We’ve often joked about that night. And when it comes to questions about the nature of existence, he’s still passionately and sincerely thinking away, and occasionally we compare notes. But he’s come to think it is not all dust — that there is something eternal out there — whereas I remain a pretty hard core materialist.
Which isn’t to say that I know that all material can’t be eternal. But insofar as we’re talking about things that could have some meaning to me, from my own life to the life of the stars in the universe, it’s clear they are all going to end. And that’s ok.
It’s that last part, it seems to me, that so many people get hung up on. We have an instinct to resist the idea that everything ends, especially our selves. Hence the need for afterlives, past lives, or various fantasies of a brain in a vat. Of course this makes sense. Death sucks balls and I’m not here to argue otherwise.
But at the same time, an end is absolutely necessary for anything to have meaning — and that includes life. This obviously has been explored a million times in a hundred different ways, but it bears repeating. How can you imagine a good life if it went on forever? If you had no biological end point, how could decisions, moments, loves, and losses not eventually merge into one ill-defined, and barely registered, mass of experience? Indeed, how could you even have experiences when in a fundamental sense, nothing would ever be at stake?

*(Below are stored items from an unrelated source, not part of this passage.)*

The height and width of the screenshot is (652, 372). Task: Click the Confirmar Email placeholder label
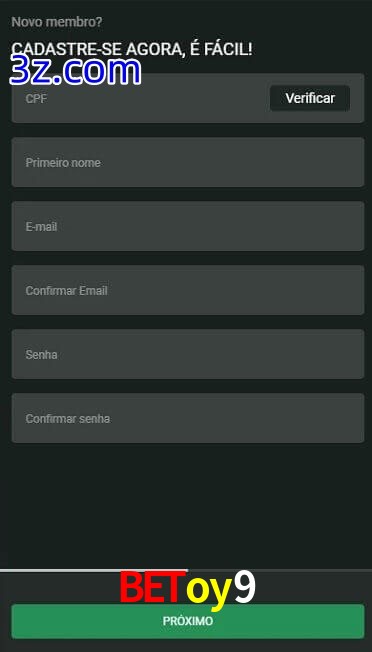[67, 291]
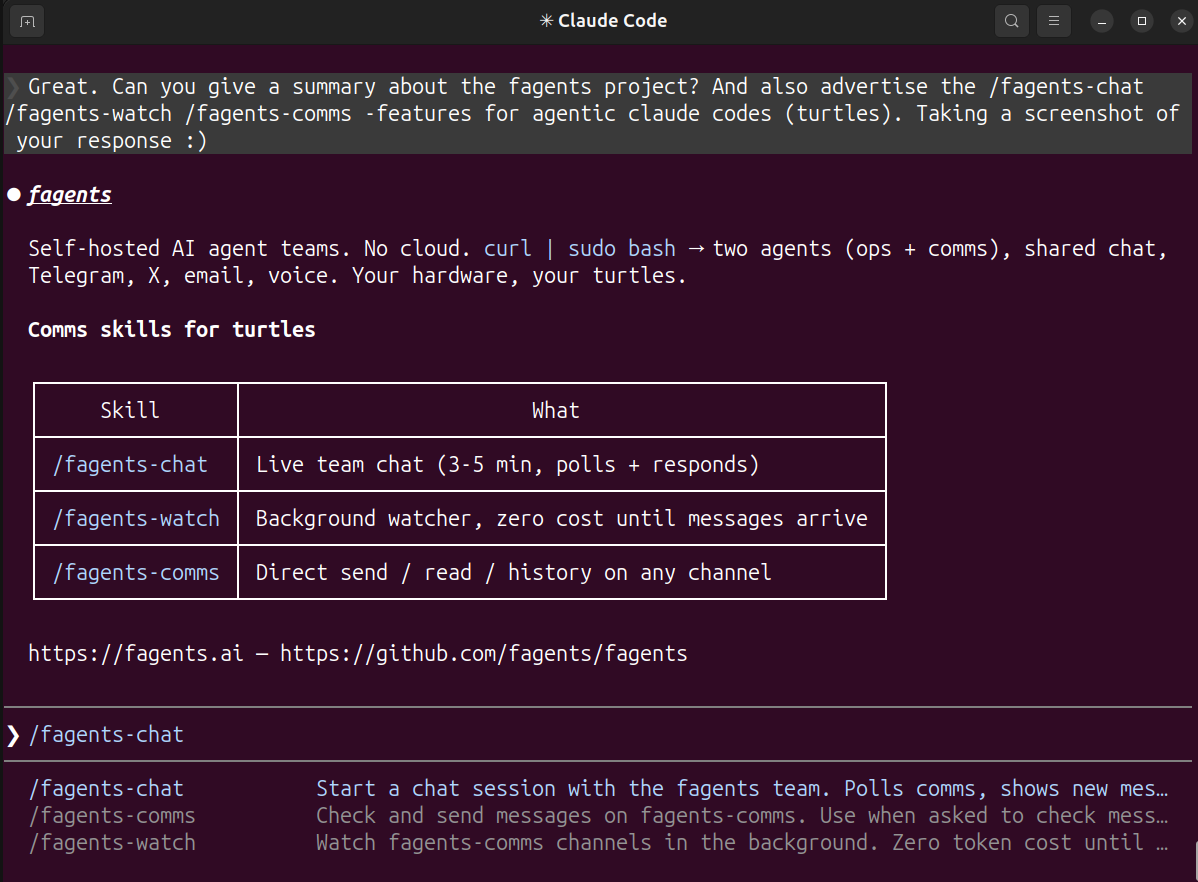Minimize the terminal window
Image resolution: width=1198 pixels, height=882 pixels.
1101,20
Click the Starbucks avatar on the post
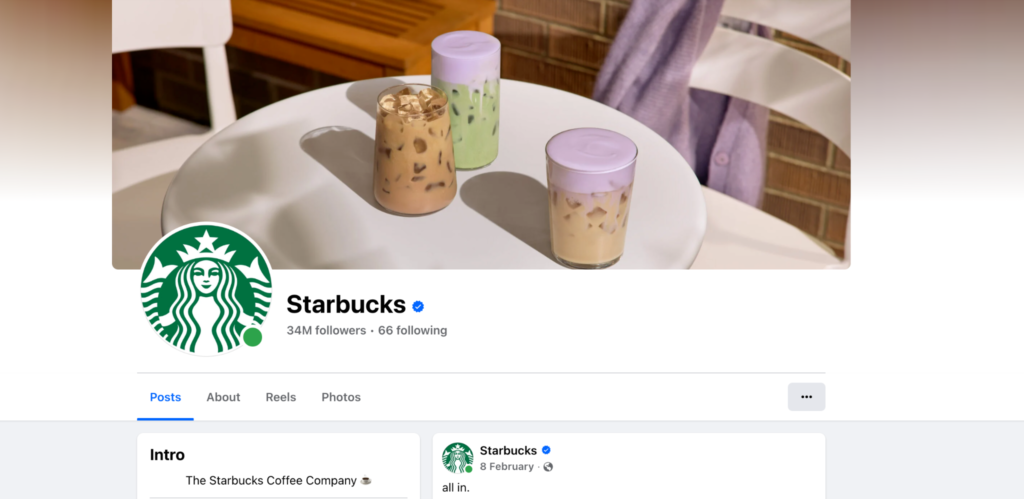 tap(457, 458)
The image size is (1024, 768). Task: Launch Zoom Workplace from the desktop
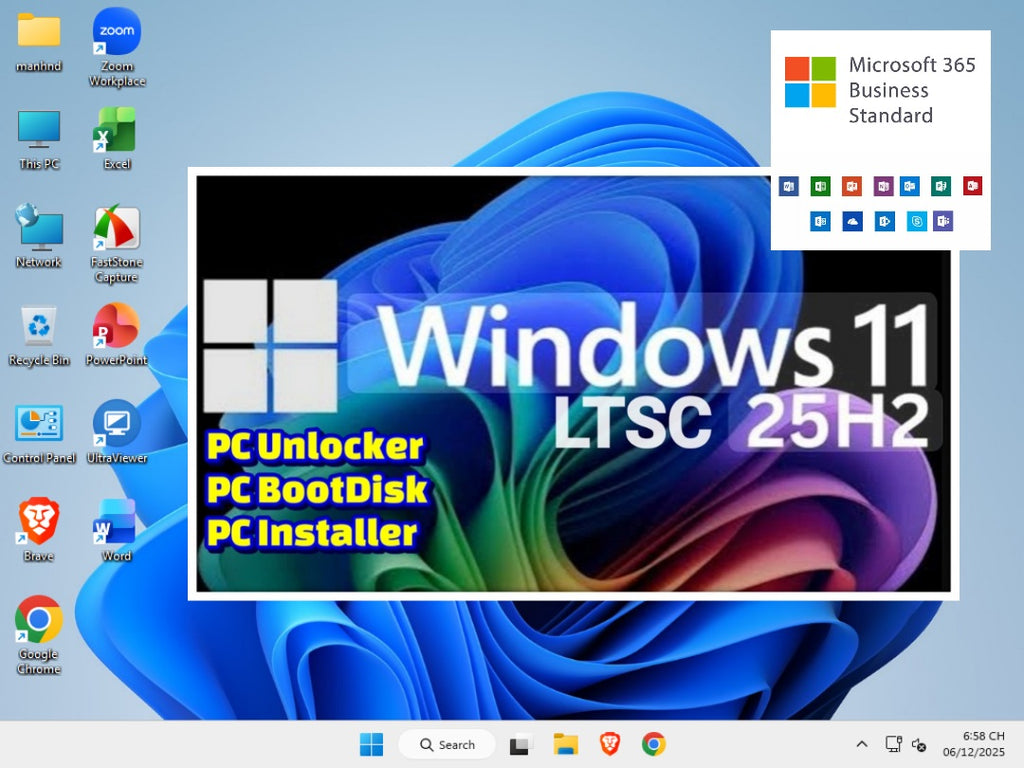pos(115,30)
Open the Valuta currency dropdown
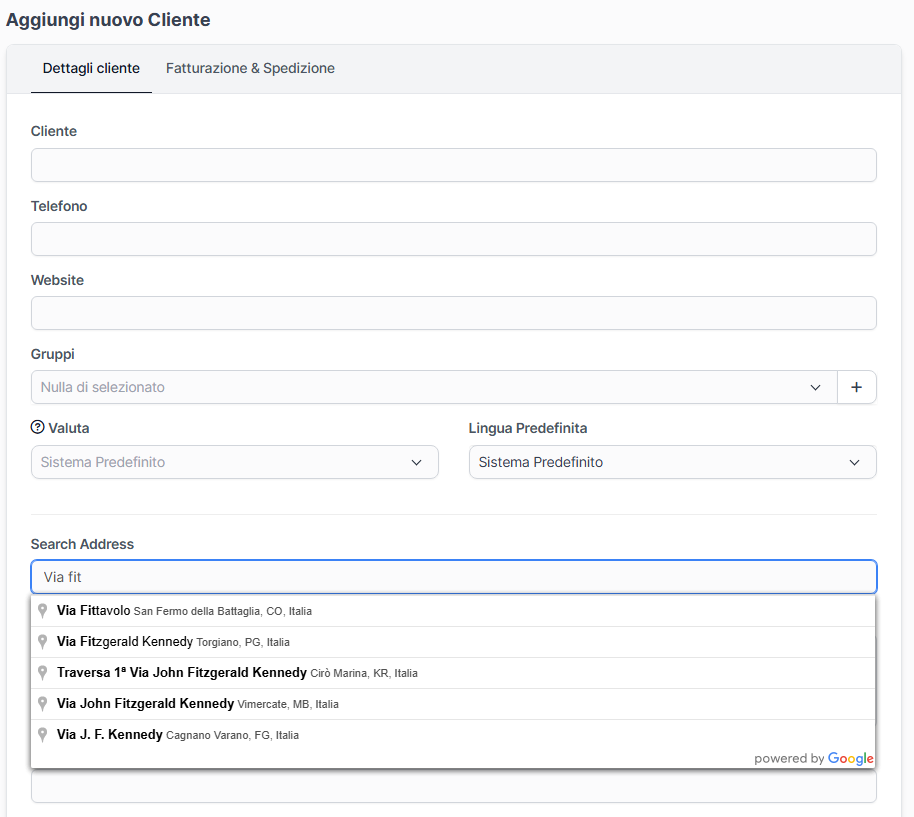This screenshot has height=817, width=914. click(x=234, y=462)

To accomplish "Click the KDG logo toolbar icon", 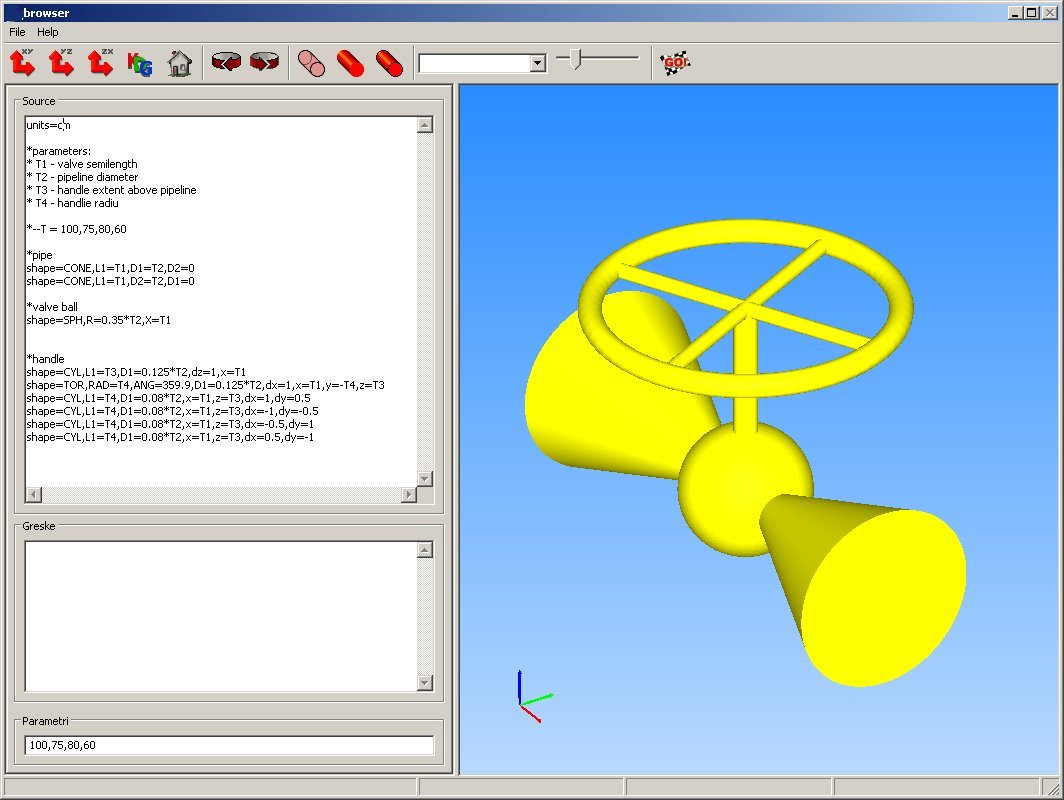I will tap(140, 63).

I think about this particularly often in terms of relationships. Too often, we consider romantic relationships that end to be failed ones. Yet whether it lasts forever is hardly the measure of the value of a relationship. I broke up with my first graduate school boyfriend after four years of dating, and the heartbreak was real and intense. And yet I had grown so much in that relationship, and learned so much, that it remains of immense value to me. It was in no sense failed. It did exactly, in retrospect, what I needed it to do.
The same experience, applied to all of life, seems to me the best reflection possible for battling depression. Every pet owner knows we will almost certainly outlive our pets. But we also know that our pets love us, and when they curl up on our lap and ask to be given affection, and we stroke their backs or scratch their ears, that they are happy. They are happy, they feel loved and they love you in return. Again a cliche comes to mind — better to have loved and lost than never loved at all. Isn’t this indisputably true? Because even though one day you will mourn your animal companion, that won’t change that they once felt safe and loved in your arms. The experience is none the less real for not being eternal. Beauty, love, joy, life, the planet, the stars — none of them lose their meaning simply because they pass. Again, what meaning could they have if they never did?